= Beginning of Section =

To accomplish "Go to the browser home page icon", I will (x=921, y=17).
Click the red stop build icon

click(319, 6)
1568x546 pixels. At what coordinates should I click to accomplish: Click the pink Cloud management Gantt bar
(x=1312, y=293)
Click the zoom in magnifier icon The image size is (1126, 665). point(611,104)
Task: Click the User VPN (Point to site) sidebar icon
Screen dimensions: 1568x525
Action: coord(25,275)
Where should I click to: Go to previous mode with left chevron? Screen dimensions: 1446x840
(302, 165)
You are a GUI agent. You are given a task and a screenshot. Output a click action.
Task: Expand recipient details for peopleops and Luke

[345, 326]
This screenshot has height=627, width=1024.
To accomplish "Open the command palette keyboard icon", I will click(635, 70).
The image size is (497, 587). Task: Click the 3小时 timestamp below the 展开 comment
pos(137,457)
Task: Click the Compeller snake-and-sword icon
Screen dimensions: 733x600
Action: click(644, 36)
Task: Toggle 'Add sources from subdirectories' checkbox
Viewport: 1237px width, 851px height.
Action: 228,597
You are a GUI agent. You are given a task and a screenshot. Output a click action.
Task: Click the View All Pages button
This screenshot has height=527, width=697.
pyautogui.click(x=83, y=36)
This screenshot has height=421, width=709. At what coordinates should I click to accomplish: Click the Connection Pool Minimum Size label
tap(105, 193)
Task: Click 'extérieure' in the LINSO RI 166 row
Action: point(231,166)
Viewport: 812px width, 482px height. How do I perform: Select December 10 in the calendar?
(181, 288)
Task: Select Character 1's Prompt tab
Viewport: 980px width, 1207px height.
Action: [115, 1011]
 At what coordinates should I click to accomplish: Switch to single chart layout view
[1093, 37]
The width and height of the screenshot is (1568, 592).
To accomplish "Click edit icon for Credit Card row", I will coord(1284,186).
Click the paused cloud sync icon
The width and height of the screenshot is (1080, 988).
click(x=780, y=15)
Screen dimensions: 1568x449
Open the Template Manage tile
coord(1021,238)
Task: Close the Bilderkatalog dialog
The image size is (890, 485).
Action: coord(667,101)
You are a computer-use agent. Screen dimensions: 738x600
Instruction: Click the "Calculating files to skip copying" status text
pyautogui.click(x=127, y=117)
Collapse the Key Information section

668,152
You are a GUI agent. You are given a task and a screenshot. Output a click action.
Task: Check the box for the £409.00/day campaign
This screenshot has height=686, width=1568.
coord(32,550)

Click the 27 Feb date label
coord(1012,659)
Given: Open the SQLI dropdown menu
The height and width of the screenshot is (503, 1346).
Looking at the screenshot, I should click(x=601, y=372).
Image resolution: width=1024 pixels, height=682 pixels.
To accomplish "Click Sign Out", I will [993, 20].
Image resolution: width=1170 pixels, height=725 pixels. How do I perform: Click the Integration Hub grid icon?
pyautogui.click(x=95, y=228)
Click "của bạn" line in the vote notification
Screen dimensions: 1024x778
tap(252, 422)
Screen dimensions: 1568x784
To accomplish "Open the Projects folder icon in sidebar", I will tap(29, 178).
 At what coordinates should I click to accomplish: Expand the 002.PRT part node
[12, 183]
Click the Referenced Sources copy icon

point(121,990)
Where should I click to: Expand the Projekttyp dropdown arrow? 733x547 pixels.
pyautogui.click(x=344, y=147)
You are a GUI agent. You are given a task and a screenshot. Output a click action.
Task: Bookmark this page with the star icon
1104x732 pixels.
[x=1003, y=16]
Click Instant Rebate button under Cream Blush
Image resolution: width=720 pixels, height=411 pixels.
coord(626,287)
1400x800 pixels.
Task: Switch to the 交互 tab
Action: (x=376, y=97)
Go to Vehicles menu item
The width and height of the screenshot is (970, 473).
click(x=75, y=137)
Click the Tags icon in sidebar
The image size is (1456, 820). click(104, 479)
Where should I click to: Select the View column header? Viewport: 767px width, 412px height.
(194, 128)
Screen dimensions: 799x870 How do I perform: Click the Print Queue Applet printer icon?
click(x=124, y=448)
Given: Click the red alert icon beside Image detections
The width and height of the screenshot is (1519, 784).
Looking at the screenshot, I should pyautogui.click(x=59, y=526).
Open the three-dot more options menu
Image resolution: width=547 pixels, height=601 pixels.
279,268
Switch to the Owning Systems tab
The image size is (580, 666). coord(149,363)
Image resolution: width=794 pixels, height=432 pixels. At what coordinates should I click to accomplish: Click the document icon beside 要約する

= End of Section =

> _Exercise brief_
In the entries above, the lines between the one holding "The width and height of the screenshot is (1080, 988)." and the one holding "Given: Open the SQLI dropdown menu", inclusive, are to be printed exactly as written, and those alone.

> _Problem solution_
The width and height of the screenshot is (1080, 988).
click(x=780, y=15)
Screen dimensions: 1568x449
Open the Template Manage tile
coord(1021,238)
Task: Close the Bilderkatalog dialog
The image size is (890, 485).
Action: coord(667,101)
You are a computer-use agent. Screen dimensions: 738x600
Instruction: Click the "Calculating files to skip copying" status text
pyautogui.click(x=127, y=117)
Collapse the Key Information section

668,152
You are a GUI agent. You are given a task and a screenshot. Output a click action.
Task: Check the box for the £409.00/day campaign
This screenshot has height=686, width=1568.
coord(32,550)

Click the 27 Feb date label
coord(1012,659)
Given: Open the SQLI dropdown menu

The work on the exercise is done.